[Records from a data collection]
....................

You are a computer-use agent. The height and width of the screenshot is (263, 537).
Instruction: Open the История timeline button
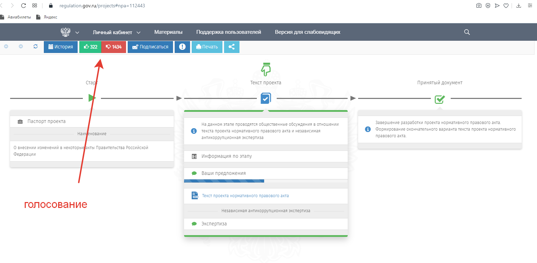click(61, 47)
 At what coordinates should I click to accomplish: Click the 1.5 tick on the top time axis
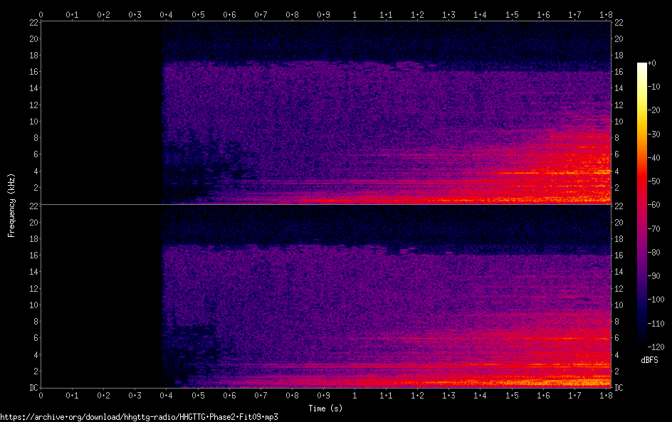[511, 14]
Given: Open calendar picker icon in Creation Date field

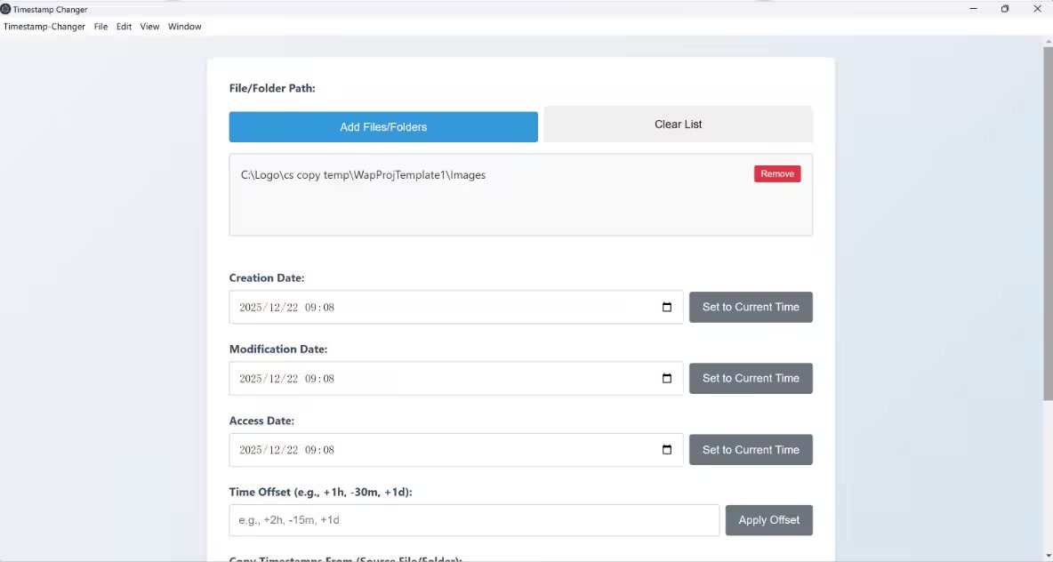Looking at the screenshot, I should pyautogui.click(x=667, y=307).
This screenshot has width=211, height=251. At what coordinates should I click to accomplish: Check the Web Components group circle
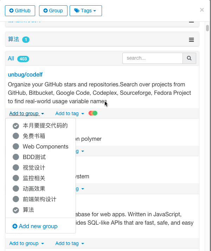[x=16, y=147]
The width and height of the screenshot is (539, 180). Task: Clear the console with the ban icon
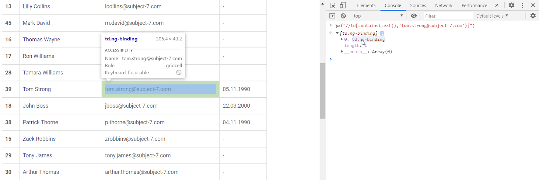pyautogui.click(x=343, y=16)
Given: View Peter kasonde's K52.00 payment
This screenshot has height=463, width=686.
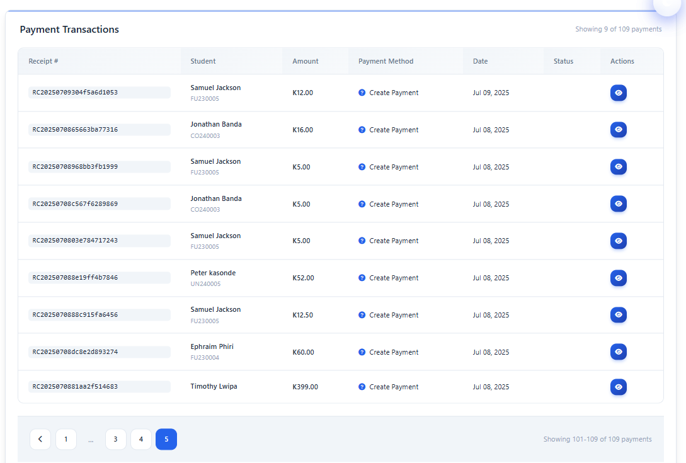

....................

* [TASK ITEM] Both the line containing "The width and" and the last line of the records above belong in the exact copy, along with every line between them; pictures do not.

* [TASK RESPONSE]
The width and height of the screenshot is (539, 180). Task: Clear the console with the ban icon
pyautogui.click(x=343, y=16)
Given: View Peter kasonde's K52.00 payment
This screenshot has height=463, width=686.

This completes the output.